Write path: write_sqlmodel / awrite_sqlmodel for schema-driven tables, MyModel.write_sqlmodel_data / await MyModel.awrite_sqlmodel_data for dict payloads, my_frame.write_sqlmodel(...) / await my_frame.awrite_sqlmodel(...) using the frame’s to_dict(), write_sql_raw / await awrite_sql_raw for string table names, or deprecated MyModel.write_sql / await MyModel.awrite_sql (same warning as the legacy pydantable.io entrypoints).

Install pydantable[sql] plus the DB-API driver your URL needs. SQLAlchemy supports many dialects; pydantable does not bundle drivers.

SQLModel-first reads

Use a mapped table model and optional where, order_by, limit, columns, and bound parameters (for parameterized where clauses):

from pydantable import fetch_sqlmodel
from sqlmodel import Field, SQLModel, create_engine

class User(SQLModel, table=True):
    id: int | None = Field(default=None, primary_key=True)
    name: str

engine = create_engine("sqlite:///./app.db")
cols = fetch_sqlmodel(User, engine, order_by=[User.id])
# MyUserModel(cols, trusted_mode=...)

iter_sqlmodel / aiter_sqlmodel stream dict[str, list] batches; fetch_sqlmodel / afetch_sqlmodel mirror fetch_sql_raw for batch_size, auto_stream, and auto_stream_threshold_rows. Without SQLModel installed, these APIs raise MissingOptionalDependency — install pydantable[sql].

SQLModel-first writes

Use a SQLModel class with table=True so DDL comes from model.__table__ (not from inferred types like legacy write_sql_raw if_exists="replace").

  • write_sqlmodel(data, model, bind, *, schema=None, if_exists="append", chunk_size=None, validate_rows=False, replace_ok=False) — insert a column dict. if_exists="append" requires the table to exist. if_exists="replace" drops and recreates the table from the model, then inserts; you must pass replace_ok=True (destructive).
  • write_sqlmodel_batches(batches, model, bind, …) — same pattern as repeated write_sql_raw: first batch uses if_exists, later batches append.
  • await awrite_sqlmodel(..., executor=None) / awrite_sqlmodel_batchesasyncio.to_thread wrappers (same pattern as awrite_sql_raw).

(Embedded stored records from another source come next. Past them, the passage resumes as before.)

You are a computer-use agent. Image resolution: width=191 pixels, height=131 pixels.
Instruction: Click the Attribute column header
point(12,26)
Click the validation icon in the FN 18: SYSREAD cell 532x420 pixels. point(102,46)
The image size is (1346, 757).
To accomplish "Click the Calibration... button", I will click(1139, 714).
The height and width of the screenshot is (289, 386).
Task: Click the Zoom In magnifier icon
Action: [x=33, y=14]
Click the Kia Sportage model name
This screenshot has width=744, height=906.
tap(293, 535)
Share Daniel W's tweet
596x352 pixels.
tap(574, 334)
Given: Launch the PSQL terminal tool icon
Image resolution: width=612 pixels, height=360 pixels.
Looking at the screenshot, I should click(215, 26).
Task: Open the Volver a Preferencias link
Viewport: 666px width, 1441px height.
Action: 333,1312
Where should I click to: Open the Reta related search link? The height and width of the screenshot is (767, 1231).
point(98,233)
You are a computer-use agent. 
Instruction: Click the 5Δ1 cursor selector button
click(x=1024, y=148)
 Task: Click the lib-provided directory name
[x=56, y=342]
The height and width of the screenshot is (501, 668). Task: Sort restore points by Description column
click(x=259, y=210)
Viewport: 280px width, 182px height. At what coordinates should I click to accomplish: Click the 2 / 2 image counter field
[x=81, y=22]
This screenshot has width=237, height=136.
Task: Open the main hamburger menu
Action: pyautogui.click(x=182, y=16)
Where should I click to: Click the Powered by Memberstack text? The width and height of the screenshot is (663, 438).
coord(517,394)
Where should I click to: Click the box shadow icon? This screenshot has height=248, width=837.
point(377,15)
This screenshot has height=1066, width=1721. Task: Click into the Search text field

data keys must match the model’s table columns exactly (including nullable / autoincrement columns; None primary keys are omitted on insert where appropriate). With validate_rows=True, each row is checked with model.model_validate; failures include the row index.

Schema bridging (Phase 5)

Use sqlmodel_columns (from pydantable import sqlmodel_columns) to list ordered SQLAlchemy column keys for a table=True model—the same key set a full fetch_sqlmodel result uses and write_sqlmodel expects.

MyModel.assert_sqlmodel_compatible(UserTable, *, direction='read'|'write', column_map=None, read_keys=None) checks that your DataFrameModel field names align with that table before I/O:

  • direction='write' — after applying column_map (dataframe field → SQL key), the mapped names must equal the table’s keys exactly (matches write_sqlmodel / to_dict()).
  • direction='read' — every mapped field must appear in the keys you expect from SQL (default: full table; pass read_keys when using fetch_sqlmodel(..., columns=(...))).

DataFrameModel

Read (typed), SQLModel-first

  • MyModel.fetch_sqlmodel(UserTable, bind, *, trusted_mode=..., ...) — same validation kwargs as lazy file readers (trusted_mode, fill_missing_optional, ignore_errors, on_validation_errors).
  • await MyModel.afetch_sqlmodel(UserTable, bind, ...)AwaitableDataFrameModel: await … for a concrete frame (see DATAFRAMEMODEL).
  • MyModel.iter_sqlmodel(...) / async for batch in MyModel.aiter_sqlmodel(...) — typed batches.

Read (raw SQL)

  • Call fetch_sql_raw / await afetch_sql_raw / iter_sql_raw / aiter_sql_raw (from pydantable import …), then MyModel(cols, trusted_mode=...) (or MyModel(batch, ...) per batch). Deprecated unprefixed names still work but warn.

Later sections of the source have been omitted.